Genova. Con una seduta congiunta, convocata il 15 marzo alle 10,30 nella sala del maggior Consiglio, a Palazzo Ducale, il Consiglio della Regione Liguria, il Consiglio della Provincia di Genova e il Consiglio del Comune di Genova celebreranno, in forma solenne, l’anniversario della proclamazione del Regno d’Italia, avvenuta a Torino il 17 marzo 1861.

Martedì prossimo, per la prima volta saranno riuniti in un’unica sede i consigli e le giunte dei tre enti. Partecipano il presidente della Regione Claudio Burlando, il presidente della Provincia Alessandro Repetto e la sindaco di Genova Marta Vincenzi. La seduta solenne congiunta sarà aperta da una breve rievocazione storica degli eventi oggetto della celebrazione: il 17 marzo 1861 a Palazzo Carignano, allora nuova sede del Parlamento italiano a Torino, venne proclamato il Regno d’Italia, mentre un mese prima, il 18 febbraio, vi era stata la prima convocazione del Parlamento Italiano. In seguito a tali avvenimenti, Vittorio Emanuele II divenne il primo re d’Italia e l’Italia fu finalmente una nazione unita.

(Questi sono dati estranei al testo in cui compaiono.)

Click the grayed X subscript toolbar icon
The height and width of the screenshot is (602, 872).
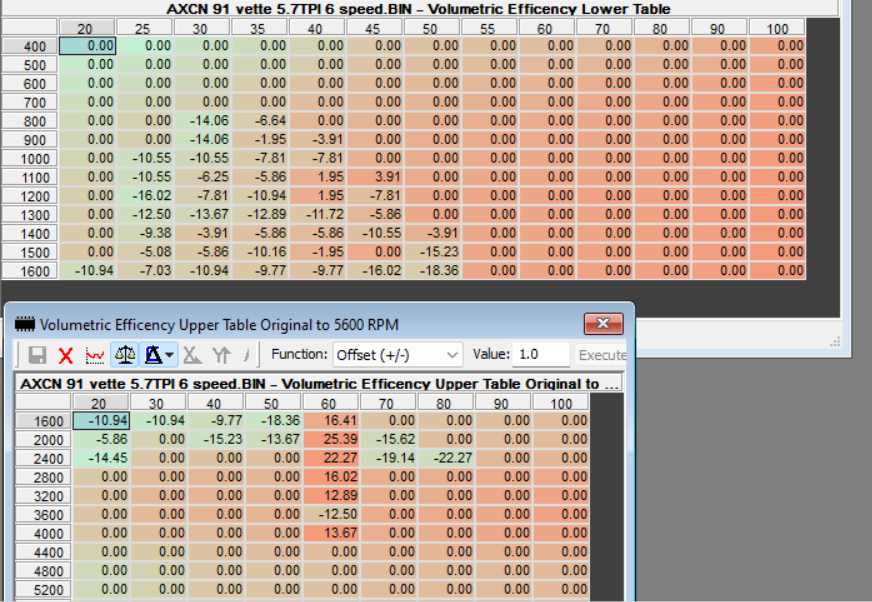pos(192,355)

Dopo l’esecuzione dell’inno nazionale in versione strumentale, ci saranno i tre interventi dei presidenti dei consigli. La seduta solenne proseguirà poi con una lectio magistralis del professor Antonio Gibelli dell’Università degli Studi di Genova, seguita da un’altra del professor Giovanni Marongiu, anch’egli docente presso l’Ateneo genovese.

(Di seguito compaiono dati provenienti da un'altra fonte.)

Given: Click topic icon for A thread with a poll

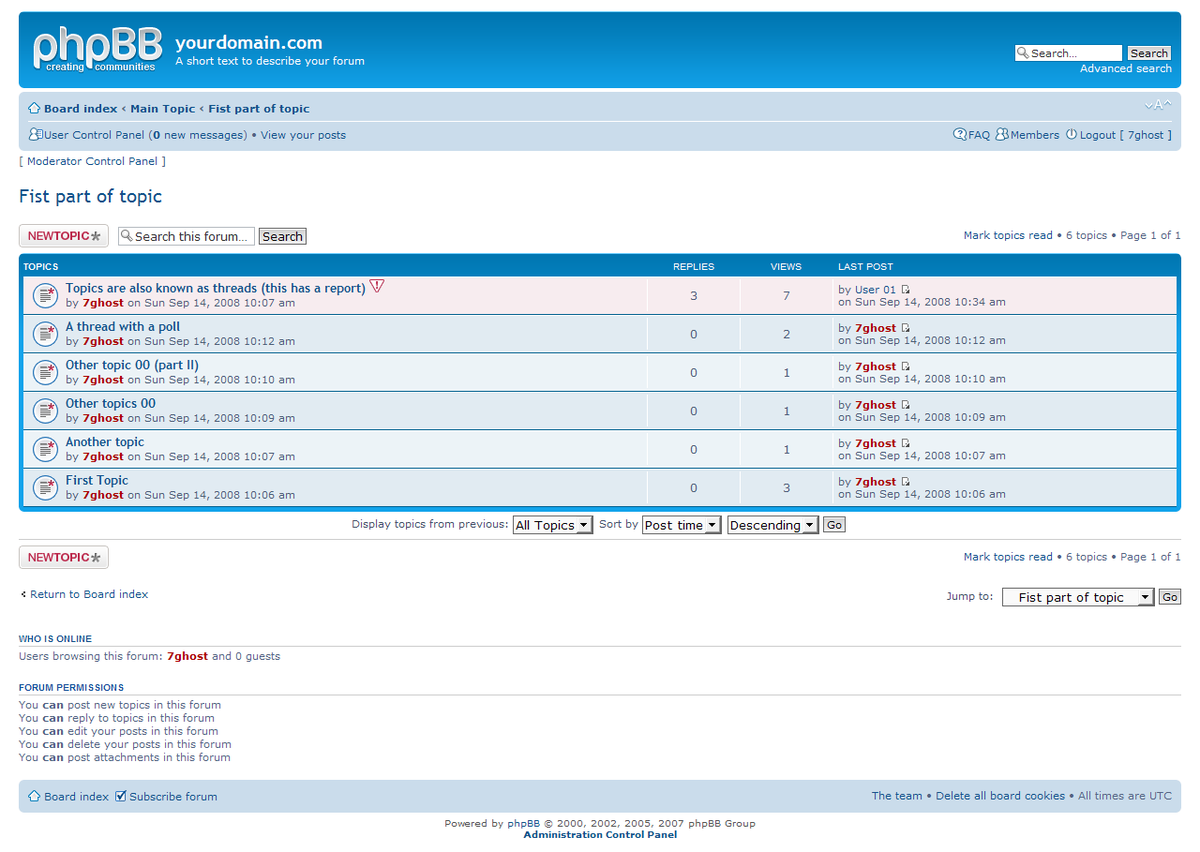Looking at the screenshot, I should [45, 334].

La mattinata si concluderà con l’esecuzione dell’inno nazionale in versione completa cantata, preceduta dalla lettura di un documento storico sulla genesi del Canto degli italiani: una lettera, scritta molti anni dopo la nascita dell’inno, dal patriota e poeta Carlo Alberto Barrili, amico e biografo di Goffredo Mameli, in cui rievoca la sera in cui questi, a Torino, improvvisò per la prima volta le note dell’inno, leggendo il testo di Novaro che aveva appena ricevuto.

Alla seduta assisteranno oltre duecento studenti delle scuole elementari, medie inferiori e medie superiori della Liguria.
Il Presidente del Consiglio comunale di Genova Giorgio Guerello interverrà per sottolineare come la cerimonia sia volta a solennizzare una tra le tappe fondamentali della storia d’Italia, che ha visto la nostra città svolgere un ruolo anticipatore di primissimo piano durante il Risorgimento e nel processo di unificazione della penisola, purtroppo tardivo rispetto alle altre nazioni europee. Genova infatti fu determinante sulla scena culturale, politica e sociale.
Alfonso Gioia, presidente del consiglio provinciale, esorterà a interpretare la celebrazione come occasione per ribadire i principi fondativi di solidarietà della nazione italiana, tanto più importanti in una società europea e globale che sta affrontando la sfida del multiculturalismo. Inoltre, il presidente del consiglio provinciale solleciterà a dare vere opportunità di lavoro alle giovani generazioni, ma anche a difendere il lavoro di quelle che giovani non lo sono più. Il presidente del consiglio provinciale si soffermerà sulla necessità di credere in quei valori di democrazia, libertà e pace che hanno animato i moti risorgimentali e che sono giunti fino a noi attraverso il testo costituzionale.
Rosario Monteleone,presidente del Consiglio regionale, sottolineerà l’alto valore simbolico della seduta congiunta, perché in questa occasione le istituzioni si riconoscono eredi dei principali fondamenti dell’identità comune che erano già percepiti prima della nascita del regno d’Italia. Monteleone infine ricorderà come l’impegno ad avere un assetto istituzionale comune stabile sia diventato il fondamento della Costituzione del secondo dopoguerra.